Handicap International et ICBL demandent aux États participants à la conférence du 17 juin :
- de réaffirmer leur engagement contre les mines antipersonnel ;
- de défendre le Traité d’Ottawa de toutes leurs forces ;
- d’inciter les pays désirant se retirer du Traité d’Ottawa à en rester membres.
La force du Traité d’Ottawa
Depuis sa mise en œuvre il y a plus de 25 ans, le Traité d'Ottawa a fait preuve d’une efficacité indéniable pour éradiquer les mines antipersonnel et protéger les civils dans les conflits armés. Premier traité historique d’interdiction d’une arme conventionnelle, il a permis de réduire le nombre de victimes de mines, qui est passé d’environ 25 000 en 1999 à moins de 5 000 en 2023. Le nombre d’États et de régions dont les terres sont contaminées par les mines a également diminué de manière significative, passant de 99 en 1999, à 58 en 2024.
Les mines antipersonnel aujourd’hui dans le monde
5 757 personnes ont été tuées ou blessées en 2023 par des mines antipersonnel ou des restes explosifs de guerre, une augmentation de 22 % par rapport à 2022 (4 709 victimes). Les civils représentaient 84 % des victimes enregistrées en 2023.
Des victimes de mines antipersonnel et de restes explosifs de guerre ont été enregistrées dans 55 États et autres régions en 2023. Les dix pays ayant enregistré le plus grand nombre de victimes en 2023 étaient le Myanmar (1 003), la Syrie (933), l'Afghanistan (651), l'Ukraine (580) et le Yémen (499).
Des mines antipersonnel ont été utilisées par l'Iran, le Myanmar (Birmanie), la Corée du Nord et la Russie entre mi-2023 et octobre 2024. La Russie a largement utilisé les mines antipersonnel en Ukraine. Des informations crédibles indiquent que l'Ukraine, qui est État partie au Traité d'Ottawa, a utilisé des mines antipersonnel à Izium et dans ses environs en 2022.
Des groupes armés non étatiques dans au moins cinq États – Colombie, Inde, Myanmar (Birmanie), Pakistan et Palestine (Gaza) – ont également utilisé des mines antipersonnel.
Source des chiffres : Rapport 2024 de l’Observatoire des mines.

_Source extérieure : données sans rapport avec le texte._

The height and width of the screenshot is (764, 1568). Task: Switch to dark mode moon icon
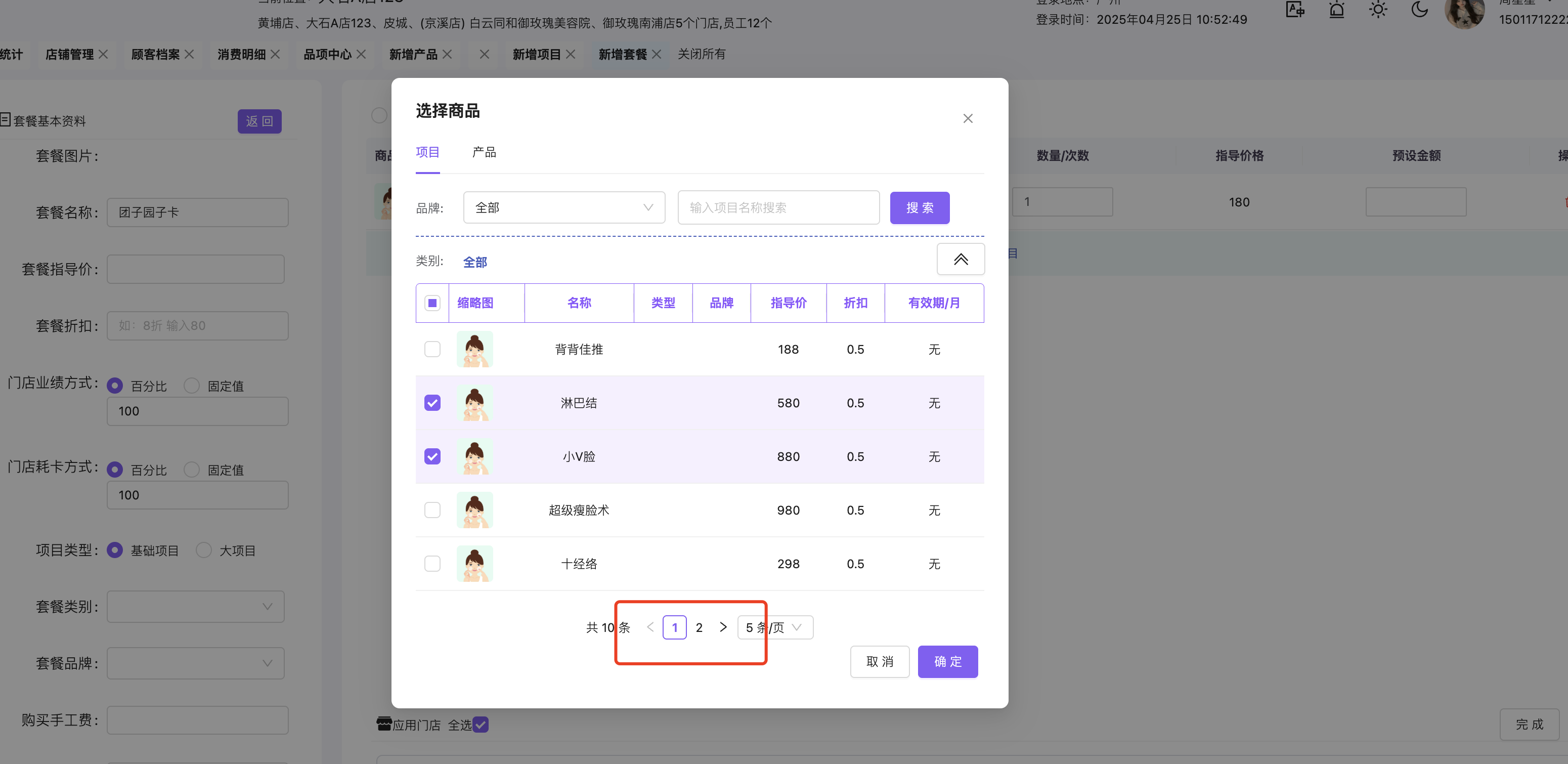tap(1419, 10)
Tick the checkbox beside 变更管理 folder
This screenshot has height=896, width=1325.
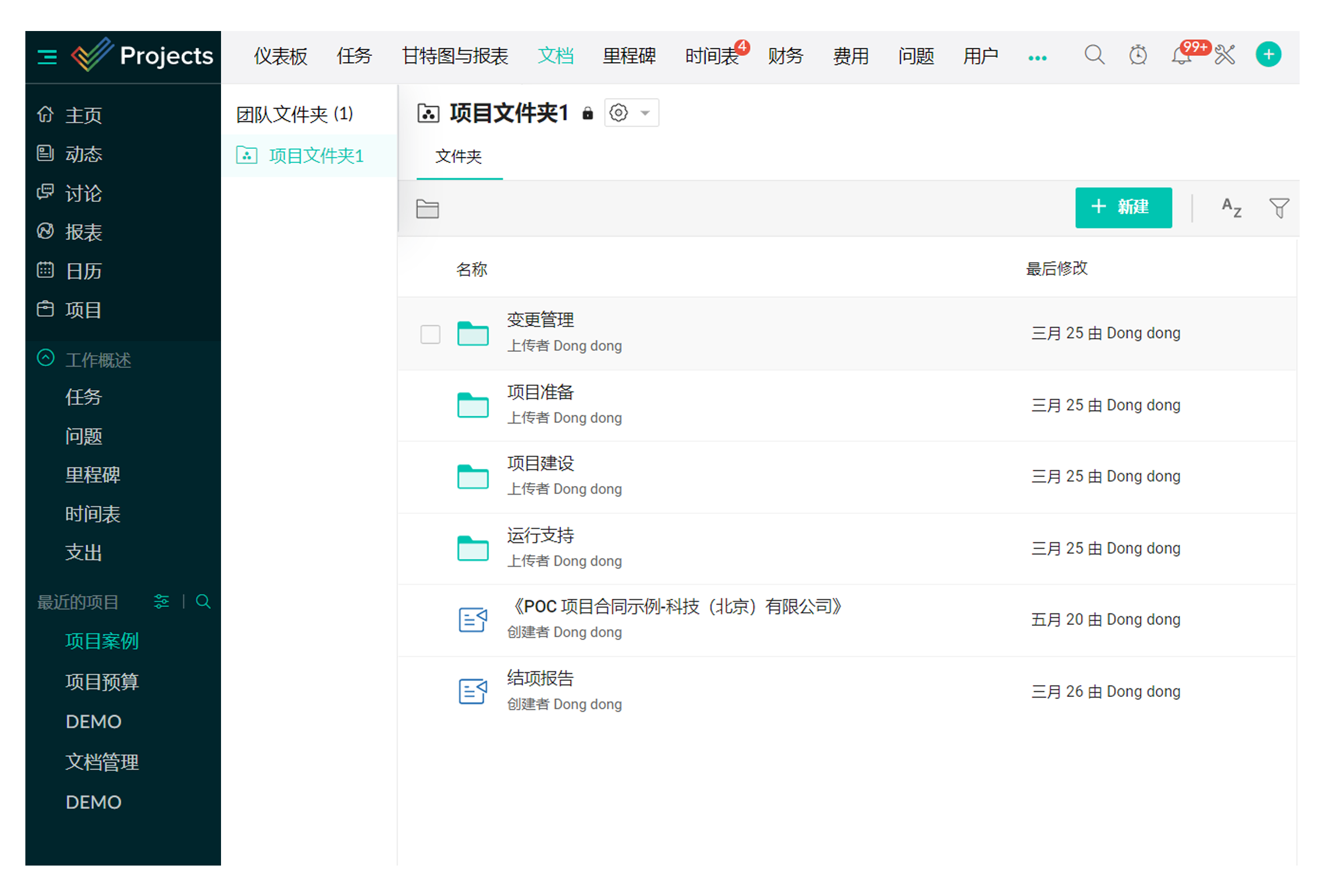click(430, 334)
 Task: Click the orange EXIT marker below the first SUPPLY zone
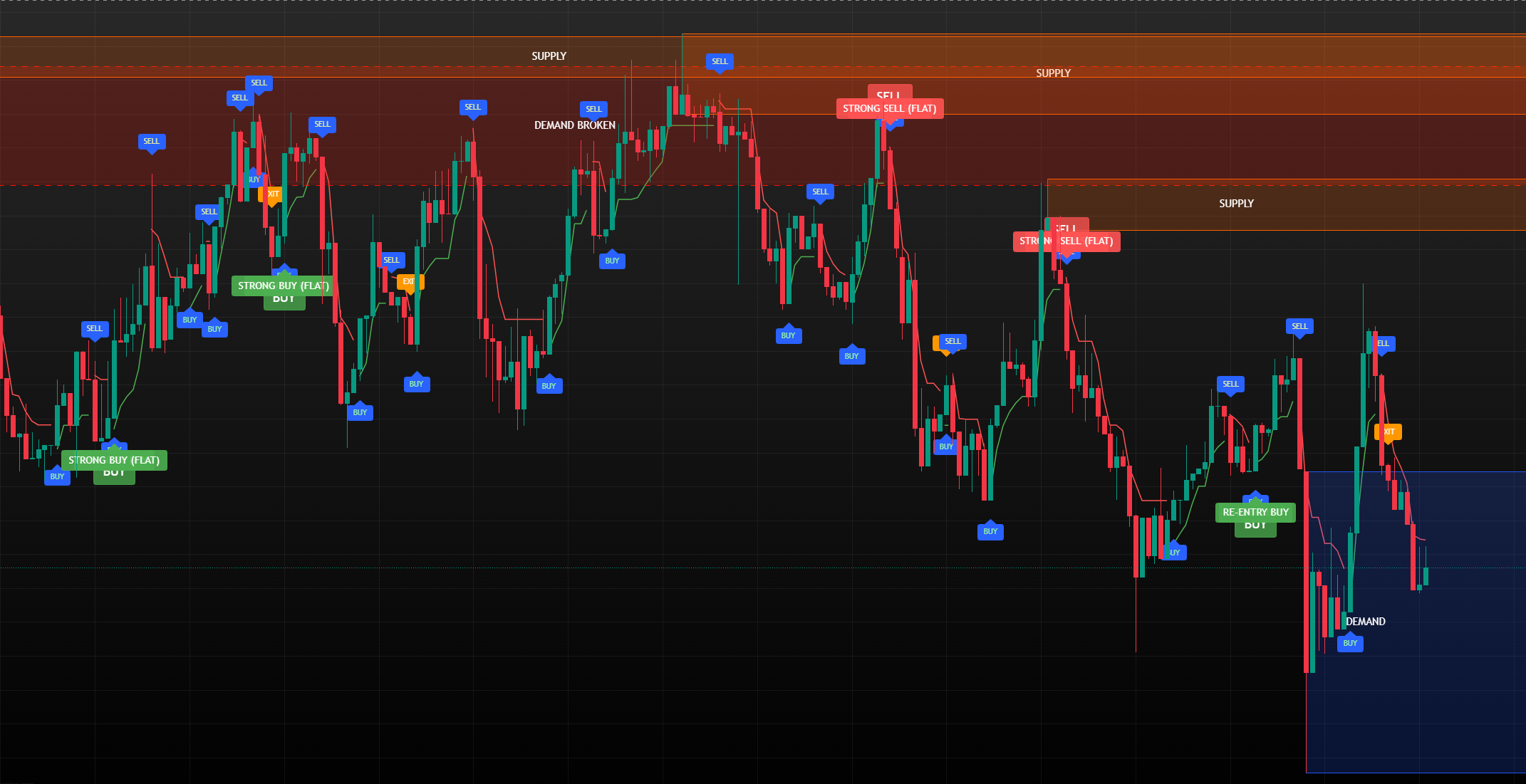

* Broken Chair est une sculpture monumentale en bois de l'artiste suisse Daniel Berset, réalisée par le charpentier Louis Genève pour Handicap International sous l'impulsion de la section Suisse de l'association. Elle représente une chaise géante avec un pied cassé et est exposée sur la place des Nations à Genève depuis 1997, devant le siège européen de l’ONU. Faite de 5,5 tonnes de bois Douglas et haute de 12 mètres, Broken Chair incarne le cri désespéré, mais digne, des populations civiles massacrées par toutes les formes de violence armée, notamment celle des mines antipersonnel, et l’obligation faite aux États de protéger les populations et de porter secours aux victimes. Cette sculpture hautement symbolique invite chacun à refuser l’inacceptable et à agir, notamment en signant l'appel de HI contre les mines, afin que les droits des personnes et des communautés à obtenir une juste réparation soient honorés.